TASK GOAL. Rewrite the stretch of the listing from the start through the line that contains "Action: coord(82,510)", swapping "megaphone" for "bullhorn" and keeping everything else the same.
******
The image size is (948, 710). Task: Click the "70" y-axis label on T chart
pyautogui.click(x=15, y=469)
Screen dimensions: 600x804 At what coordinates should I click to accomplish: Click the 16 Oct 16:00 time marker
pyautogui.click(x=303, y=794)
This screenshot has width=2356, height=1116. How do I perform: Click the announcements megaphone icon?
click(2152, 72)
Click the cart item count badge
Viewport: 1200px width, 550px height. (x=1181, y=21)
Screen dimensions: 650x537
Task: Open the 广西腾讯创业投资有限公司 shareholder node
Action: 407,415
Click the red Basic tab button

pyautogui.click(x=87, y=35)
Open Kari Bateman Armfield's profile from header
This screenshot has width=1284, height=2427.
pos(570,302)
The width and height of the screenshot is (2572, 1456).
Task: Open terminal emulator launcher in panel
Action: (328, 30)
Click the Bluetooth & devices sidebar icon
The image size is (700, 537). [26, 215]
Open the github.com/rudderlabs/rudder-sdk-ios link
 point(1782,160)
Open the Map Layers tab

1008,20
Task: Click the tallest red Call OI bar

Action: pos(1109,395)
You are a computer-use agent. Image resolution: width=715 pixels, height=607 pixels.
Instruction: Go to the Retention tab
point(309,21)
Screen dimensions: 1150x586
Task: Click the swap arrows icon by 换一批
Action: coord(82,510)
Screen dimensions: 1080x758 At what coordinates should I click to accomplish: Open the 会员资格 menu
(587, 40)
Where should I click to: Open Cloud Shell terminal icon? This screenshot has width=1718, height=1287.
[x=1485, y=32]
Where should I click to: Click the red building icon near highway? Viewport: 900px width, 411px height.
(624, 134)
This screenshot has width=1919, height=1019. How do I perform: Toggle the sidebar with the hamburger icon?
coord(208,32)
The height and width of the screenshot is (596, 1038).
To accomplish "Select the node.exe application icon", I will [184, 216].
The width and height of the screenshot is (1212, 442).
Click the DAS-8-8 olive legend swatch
******
RESPONSE.
The image size is (948, 710). Task: Click the "70" y-axis label on T chart
pyautogui.click(x=15, y=469)
Screen dimensions: 600x804 At what coordinates should I click to accomplish: Click the 16 Oct 16:00 time marker
pyautogui.click(x=303, y=794)
This screenshot has width=2356, height=1116. How do I perform: Click the announcements bullhorn icon?
click(2152, 72)
Click the cart item count badge
Viewport: 1200px width, 550px height. (x=1181, y=21)
Screen dimensions: 650x537
Task: Open the 广西腾讯创业投资有限公司 shareholder node
Action: 407,415
Click the red Basic tab button

pyautogui.click(x=87, y=35)
Open Kari Bateman Armfield's profile from header
This screenshot has width=1284, height=2427.
pos(570,302)
The width and height of the screenshot is (2572, 1456).
Task: Open terminal emulator launcher in panel
Action: (328, 30)
Click the Bluetooth & devices sidebar icon
The image size is (700, 537). [26, 215]
Open the github.com/rudderlabs/rudder-sdk-ios link
 point(1782,160)
Open the Map Layers tab

1008,20
Task: Click the tallest red Call OI bar

Action: pos(1109,395)
You are a computer-use agent. Image resolution: width=715 pixels, height=607 pixels.
Instruction: Go to the Retention tab
point(309,21)
Screen dimensions: 1150x586
Task: Click the swap arrows icon by 换一批
Action: coord(82,510)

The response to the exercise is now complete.